All of SHM’s Special Interest Groups (SIG) look to solve issues, but some are more challenging in scope than others.
Those focused on the spread of interdisciplinary rounding, or the improvement of health information technology, for example, can produce tactile examples of success.
But the Global Hospital Medicine SIG?
Defining hard-fought victories can be more ephemeral—if no less profound.
“We really want to normalize the idea of partnership across the board,” says SIG chair Khaalisha Ajala, MD, MBA, FHM, an assistant professor of medicine at Emory University School of Medicine in Atlanta. “Not just the idea of charity care in one area, and partnership in the other. It should actually be across the board, and we should be learning from each other.
“And we should be learning about ways to improve what we do here in the U.S. from our partners abroad, from the global north and global south, as we hope to create sustainable ideas and solutions to improve what is done around the world.”
Dr. Ajala says the key to tackling a topic as large in breadth as global health is “we start with actionable items.”
“We have overall lofty goals,” she said. But “for us, it’s not to take over the world. For us, it’s not the colonial ideal of going out in the world and standardizing hospital medicine across the world. We understand that various hospitals function differently. The key thing, for us, is to be a hub and to be a safe place for hospitalists who are interested in global health and global rights, and hospitalists who are interested in working abroad.”
The SIG started in 2021 and has 251 members. Understandably, many practice abroad. And while those folks provide inpatient care to patients, hospital medicine is an American term.
“A lot of us who are hospitalists who work inpatient, still like to travel around the world and care for patients around the world,” Dr. Ajala said. “Those places don’t necessarily have to be in a hospital.”
Dr. Ajala adds that when many think of international medicine, they most often think of countries in the global south, a conceptual term used to describe the countries in Latin America, Africa, Asia, and Oceania. The majority of the world’s population lives in the global south—while the U.S. is in the global north.
“Our ideas are to kind of erase those boundaries,” Dr. Ajala said. “We want to build that partnership and create that support and spread the message of the idea of quality of care, patient safety, and improving outcomes.”
But eliminating boundaries for best practices is not to say that the SIG—or any of its members—want to impose the U.S. standard of health care anywhere else.
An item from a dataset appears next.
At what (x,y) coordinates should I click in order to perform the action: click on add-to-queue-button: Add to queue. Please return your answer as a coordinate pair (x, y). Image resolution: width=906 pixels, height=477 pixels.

For that matter, which hospitalist group’s standards would be the fittest to export?
“Even within hospital practices within the U.S., we’re not all the same,” Dr. Ajala said. “We do have a lot of common goals that fall under what we learn together. But I just left Converge at SHM, and we learned about practices at other hospitals. We learned about patient safety protocols, and quality improvement in other places. The goal wouldn’t necessarily be to standardize in every hospital around the world, whether it be global north or global south, because each actually has individual approaches.”
To not respect the practices elsewhere globally “has a strong history in colonial practice” and often causes pushback, Dr. Ajala said.
Instead, the SIG aims “to create a network so we can discuss ideas and trade and learn from each other about the way we practice, so we can help improve that practice.”
Dr. Ajala says progress needs to be recognized along the way, such as when professors visit abroad—in either global direction. One victory of late is from Dr. Ashti Doobay-Persaud, one of the SIG’s executive committee members, who is helping create a global hospital medicine fellowship at Northwestern University’s Feinberg School of Medicine, Chicago, where she is a co-director of the Robert J. Havey, MD Institute for Global Health.
Dr. Doobay-Persaud has also created her first faculty development conference in Kenya, where they taught practices including advanced and basic life support.
“When you go to certain hospitals in other countries, they have more tertiary services, where cardiologists actually have an inpatient service, GI has an inpatient service, renal, hematology, oncology—they all have inpatient services. So, the internal medicine doctor present is (sometimes) more someone who is an outpatient physician, who may come around as a consultant, but doesn’t have the same kind of inpatient treatment as a general internal medicine team that rounds specifically in the hospital.”
Dr. Ajala says that whether the work is domestic or abroad, the key remains to focus on attainable success.
“You start with key items,” she said. “How can we connect? How can we talk about what we’re doing in our various countries? How can we collaborate…and talk about what we’re all doing within global health and international medicine?”
Richard Quinn is a freelance writer in New Jersey.